Hadoop Security Overview

Security is essential for organizations that store and process sensitive data in the Hadoop ecosystem. Many organizations must adhere to strict corporate security polices. Hadoop is a distributed framework used for data storage and large-scale processing on clusters using commodity servers. Adding security to Hadoop is challenging because not all of the interactions follow the classic client-server pattern.

  • In Hadoop, the file system is partitioned and distributed, requiring authorization checks at multiple points.
  • A submitted job is executed at a later time on nodes different than the node on which the client authenticated and submitted the job.
  • Secondary services such as a workflow system access Hadoop on behalf of users.
  • A Hadoop cluster scales to thousands of servers and tens of thousands of concurrent tasks.

A Hadoop-powered “Data Lake” can provide a robust foundation for a new generation of Big Data analytics and insight, but can also increase the number of access points to an organization’s data. As diverse types of enterprise data are pulled together into a central repository, the inherent security risks can increase.

Hortonworks understands the importance of security and governance for every business. To ensure effective protection for its customers, Hortonworks uses a holistic approach based on five core security features:

  • Administration
  • Authentication and perimeter security
  • Authorization
  • Audit
  • Data protection

This chapter provides an overview of the security features implemented in the Hortonworks Data Platform (HDP). Subsequent chapters in this guide provide more details on each of these security features.

Understanding Data Lake Security

The successful Hadoop journey typically starts with data architecture optimization or new advanced analytic applications, which leads to the formation of what is known as a Data Lake. To prevent damage to the company’s business, customers, finances, and reputation, a Data Lake should meet the same high standards of security as any legacy data environment.

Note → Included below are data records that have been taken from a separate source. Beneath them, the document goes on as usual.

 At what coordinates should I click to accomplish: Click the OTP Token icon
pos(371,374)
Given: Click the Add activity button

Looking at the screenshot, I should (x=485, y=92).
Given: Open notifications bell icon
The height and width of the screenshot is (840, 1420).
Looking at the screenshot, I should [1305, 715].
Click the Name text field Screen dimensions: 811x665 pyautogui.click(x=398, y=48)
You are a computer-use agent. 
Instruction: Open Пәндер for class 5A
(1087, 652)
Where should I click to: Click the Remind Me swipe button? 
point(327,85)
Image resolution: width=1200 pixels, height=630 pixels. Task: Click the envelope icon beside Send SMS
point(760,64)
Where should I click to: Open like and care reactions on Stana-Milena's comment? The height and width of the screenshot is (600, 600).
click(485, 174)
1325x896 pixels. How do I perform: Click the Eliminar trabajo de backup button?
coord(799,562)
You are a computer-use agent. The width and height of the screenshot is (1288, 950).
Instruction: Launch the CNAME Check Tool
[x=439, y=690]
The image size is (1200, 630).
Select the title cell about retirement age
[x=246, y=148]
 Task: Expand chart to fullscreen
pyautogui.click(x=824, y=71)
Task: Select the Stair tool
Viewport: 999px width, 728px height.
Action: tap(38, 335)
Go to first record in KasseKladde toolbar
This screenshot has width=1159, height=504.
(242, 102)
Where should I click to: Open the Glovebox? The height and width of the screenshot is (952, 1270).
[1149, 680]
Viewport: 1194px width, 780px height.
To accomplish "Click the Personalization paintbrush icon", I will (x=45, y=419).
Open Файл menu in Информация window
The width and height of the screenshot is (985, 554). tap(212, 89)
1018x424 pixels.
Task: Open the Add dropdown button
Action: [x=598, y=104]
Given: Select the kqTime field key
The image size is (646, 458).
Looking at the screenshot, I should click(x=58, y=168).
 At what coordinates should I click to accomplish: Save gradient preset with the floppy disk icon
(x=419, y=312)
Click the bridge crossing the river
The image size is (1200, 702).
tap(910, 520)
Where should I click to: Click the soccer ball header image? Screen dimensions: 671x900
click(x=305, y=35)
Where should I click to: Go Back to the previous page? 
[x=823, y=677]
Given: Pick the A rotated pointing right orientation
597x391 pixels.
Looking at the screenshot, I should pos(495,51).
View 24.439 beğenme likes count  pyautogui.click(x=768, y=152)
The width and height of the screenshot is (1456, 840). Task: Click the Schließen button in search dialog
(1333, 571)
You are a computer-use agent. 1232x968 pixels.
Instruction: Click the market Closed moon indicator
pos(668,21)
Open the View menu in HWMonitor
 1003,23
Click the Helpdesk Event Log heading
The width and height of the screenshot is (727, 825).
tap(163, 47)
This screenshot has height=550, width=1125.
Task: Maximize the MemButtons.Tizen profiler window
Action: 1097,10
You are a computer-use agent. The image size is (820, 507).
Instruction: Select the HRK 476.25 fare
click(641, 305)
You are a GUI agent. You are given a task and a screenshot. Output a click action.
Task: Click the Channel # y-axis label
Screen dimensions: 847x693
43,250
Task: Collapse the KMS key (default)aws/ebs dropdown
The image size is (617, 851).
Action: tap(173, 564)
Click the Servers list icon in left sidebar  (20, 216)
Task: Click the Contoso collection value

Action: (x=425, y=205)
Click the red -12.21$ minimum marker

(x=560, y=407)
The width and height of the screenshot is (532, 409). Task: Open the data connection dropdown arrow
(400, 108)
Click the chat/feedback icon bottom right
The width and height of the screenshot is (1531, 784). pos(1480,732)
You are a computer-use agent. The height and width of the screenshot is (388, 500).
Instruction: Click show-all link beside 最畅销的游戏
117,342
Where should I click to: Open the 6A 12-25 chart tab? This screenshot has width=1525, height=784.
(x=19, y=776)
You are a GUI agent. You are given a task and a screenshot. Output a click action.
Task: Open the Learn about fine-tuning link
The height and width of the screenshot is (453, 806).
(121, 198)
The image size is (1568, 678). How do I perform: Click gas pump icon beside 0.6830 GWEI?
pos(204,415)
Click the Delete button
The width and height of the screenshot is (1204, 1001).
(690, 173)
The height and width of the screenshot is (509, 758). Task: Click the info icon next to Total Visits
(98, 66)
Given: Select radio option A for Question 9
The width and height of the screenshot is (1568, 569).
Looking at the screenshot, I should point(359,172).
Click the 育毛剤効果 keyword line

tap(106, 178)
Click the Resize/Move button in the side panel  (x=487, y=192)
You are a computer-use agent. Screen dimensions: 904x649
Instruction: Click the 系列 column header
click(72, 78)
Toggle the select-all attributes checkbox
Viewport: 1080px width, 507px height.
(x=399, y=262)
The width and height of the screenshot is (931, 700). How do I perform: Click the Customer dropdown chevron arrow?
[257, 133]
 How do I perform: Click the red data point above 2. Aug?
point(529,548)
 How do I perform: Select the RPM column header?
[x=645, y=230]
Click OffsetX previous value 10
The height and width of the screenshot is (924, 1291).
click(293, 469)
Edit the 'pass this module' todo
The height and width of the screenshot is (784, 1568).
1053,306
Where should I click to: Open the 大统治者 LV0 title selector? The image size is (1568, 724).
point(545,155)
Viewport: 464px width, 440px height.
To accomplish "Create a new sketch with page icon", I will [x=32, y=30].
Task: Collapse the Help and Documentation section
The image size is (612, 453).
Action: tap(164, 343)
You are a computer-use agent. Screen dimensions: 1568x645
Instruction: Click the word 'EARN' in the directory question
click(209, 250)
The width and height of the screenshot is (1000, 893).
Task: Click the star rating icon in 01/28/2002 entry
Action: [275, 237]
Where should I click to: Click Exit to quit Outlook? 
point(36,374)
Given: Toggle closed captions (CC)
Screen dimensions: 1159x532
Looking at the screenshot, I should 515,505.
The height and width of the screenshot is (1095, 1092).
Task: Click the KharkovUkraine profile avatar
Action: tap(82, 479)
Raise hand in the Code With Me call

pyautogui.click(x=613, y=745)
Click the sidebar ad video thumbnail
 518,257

The general consensus in nearly every industry is that data is an essential new driver of competitive advantage. Hadoop plays a critical role in the modern data architecture by providing low-cost, large-scale data storage and processing. The successful Hadoop journey typically starts with data architecture optimization or new advanced analytic applications, which leads to the formation of what is known as a Data Lake. As new and existing types of data from machine sensors, server logs, clickstream data, and other sources flow into the Data Lake, it serves as a central repository based on shared Hadoop services that power deep organizational insights across a broad and diverse set of data.

The need to protect the Data Lake with comprehensive security is clear. As large and growing volumes of diverse data are channeled into the Data Lake, it will store vital and often highly sensitive business data. However, the external ecosystem of data and operational systems feeding the Data Lake is highly dynamic and can introduce new security threats on a regular basis. Users across multiple business units can access the Data Lake freely and refine, explore, and enrich its data, using methods of their own choosing, further increasing the risk of a breach. Any breach of this enterprise-wide data can result in catastrophic consequences: privacy violations, regulatory infractions, or the compromise of vital corporate intelligence. To prevent damage to the company’s business, customers, finances, and reputation, a Data Lake should meet the same high standards of security as any legacy data environment.

Piecemeal protections are no more effective for a Data Lake than they would be in a traditional repository. Effective Hadoop security depends on a holistic approach that revolves around five pillars of security: administration, authentication and perimeter security, authorization, auditing, and data protection.

Security administrators must address questions and provide enterprise-grade coverage across each of these areas as they design the infrastructure to secure data in Hadoop. If any of these pillars is vulnerable, it becomes a risk factor in the company’s Big Data environment. A Hadoop security strategy must address all five pillars, with a consistent implementation approach to ensure effectiveness.

You cannot achieve comprehensive protection across the Hadoop stack by using an assortment of point solutions. Security must be an integral part of the platform on which your Data Lake is built. This bottom-up approach makes it possible to enforce and manage security across the stack through a central point of administration, thereby preventing gaps and inconsistencies. This approach is especially important for Hadoop implementations in which new applications or data engines are always emerging in the form of new Open Source projects — a dynamic scenario that can quickly exacerbate any vulnerability.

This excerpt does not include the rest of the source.